The rupee went into a freefall on Monday, touching an all-time low of 52.8350 versus the US dollar as industrial production fell for the first time in more than two years.

"The Indian rupee will remain under pressure as its [India's] central bank is unable to tame inflationary pressures in the economy. The inflation has run out of control despite the tightening of monetary policy by the Reserve bank of India in recent months," Mousa Haddad, Head Trader with National Bank of Abu Dhabi, told Gulf News.

"The rupee will depreciate further, if the dollar index breaks above 80 levels," said Haddad.

Sajith Kumar P.K., chief executive of JRG International, Dubai, said the Indian rupee may cross 54.40 to the greenback.

"This might happen during December itself. The dollar has strengthened against all major global currencies due to European sovereign debt concerns and the trend is unlikely to reverse anytime soon," he said. The Indian currency fell 1.5 per cent yesterday, the most in three weeks, as the Central Statistical Office said factory output shrank 5.1 per cent in October from a year earlier. That was the first drop in output since June 2009.

"The bearish sentiment is very strong and there is nothing going for the rupee," J. Moses Harding, a Mumbai-based executive vice president at IndusInd, told Bloomberg yesterday. "The RBI has been intervening intermittently today at various levels."

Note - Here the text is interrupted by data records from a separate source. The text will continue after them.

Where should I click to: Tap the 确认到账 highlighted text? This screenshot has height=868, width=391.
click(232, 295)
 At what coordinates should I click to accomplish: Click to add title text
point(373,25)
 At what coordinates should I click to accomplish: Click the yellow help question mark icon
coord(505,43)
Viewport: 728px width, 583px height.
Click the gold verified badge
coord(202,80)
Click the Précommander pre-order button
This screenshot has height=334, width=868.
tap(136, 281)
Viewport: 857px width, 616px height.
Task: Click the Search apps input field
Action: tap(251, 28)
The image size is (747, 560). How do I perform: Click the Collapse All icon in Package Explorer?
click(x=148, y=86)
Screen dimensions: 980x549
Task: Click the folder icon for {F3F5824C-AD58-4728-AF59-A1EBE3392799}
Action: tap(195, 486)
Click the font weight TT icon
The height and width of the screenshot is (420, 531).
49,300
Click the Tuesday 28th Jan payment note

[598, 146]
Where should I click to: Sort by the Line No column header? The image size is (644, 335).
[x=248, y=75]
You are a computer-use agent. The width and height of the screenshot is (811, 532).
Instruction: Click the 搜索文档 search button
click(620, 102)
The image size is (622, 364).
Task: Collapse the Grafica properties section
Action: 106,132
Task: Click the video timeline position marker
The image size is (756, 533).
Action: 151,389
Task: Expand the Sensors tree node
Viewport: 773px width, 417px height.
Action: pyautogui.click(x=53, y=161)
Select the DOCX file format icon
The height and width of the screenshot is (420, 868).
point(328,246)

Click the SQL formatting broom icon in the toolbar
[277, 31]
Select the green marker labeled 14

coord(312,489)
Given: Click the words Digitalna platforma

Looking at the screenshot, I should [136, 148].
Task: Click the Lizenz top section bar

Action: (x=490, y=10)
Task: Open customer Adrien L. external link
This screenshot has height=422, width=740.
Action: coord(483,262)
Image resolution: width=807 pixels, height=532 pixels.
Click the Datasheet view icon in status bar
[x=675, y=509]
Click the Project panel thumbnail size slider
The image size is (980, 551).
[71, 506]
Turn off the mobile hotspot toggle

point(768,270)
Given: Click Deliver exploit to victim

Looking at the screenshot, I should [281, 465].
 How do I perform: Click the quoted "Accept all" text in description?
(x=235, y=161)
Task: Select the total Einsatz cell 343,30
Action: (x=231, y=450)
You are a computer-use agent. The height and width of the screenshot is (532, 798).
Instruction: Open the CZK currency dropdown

The Reserve Bank of India sold $943 million (Dh3.46 billion) of foreign currency in October, compared with $845 million the previous month, according to a monthly bulletin on its website yesterday.

Worst performance

The rupee has fallen 15.4 per cent this year, the worst performance among Asian currencies.

The rupee also fell as investors sought the dollar's relative safety on concern European leaders will struggle to contain their region's debt crisis. The Dollar Index, which tracks the US currency's performance against six major trading partners, rose 0.7 per cent.

The Reserve Bank "does not comment on day-to-day market movements," Mumbai-based spokeswoman Alpana Killawala told Bloomberg. The central bank sold $943 million of foreign currency in October, compared with $845 million in the previous month.

Morgan Stanley estimates the Indian currency will fall to 54.80 by the second quarter of 2012. Yesterday, three-month offshore rupee forwards traded at 53.75 to the dollar, compared with 53.25 on December 9.

Three-month offshore rupee forwards traded at 53.75 to the dollar, compared with 53.25 on December 9. Forwards are agreements to buy or sell assets at a set price and date. Non-deliverable contracts are settled in dollars.

Stocks slide

Meanwhile, Indian stocks dropped the most in Asia after the nation's industrial output shrank in October for the first time in more than two years, sending the rupee to an all-time low and narrowing bond yields.

Reliance Industries sank 3.7 per cent, its sharpest loss in more than three months.

State Bank of India tumbled 5 per cent. Factory output contracted 5.1 per cent from a year ago after a revised 2 per cent gain in September, data showed.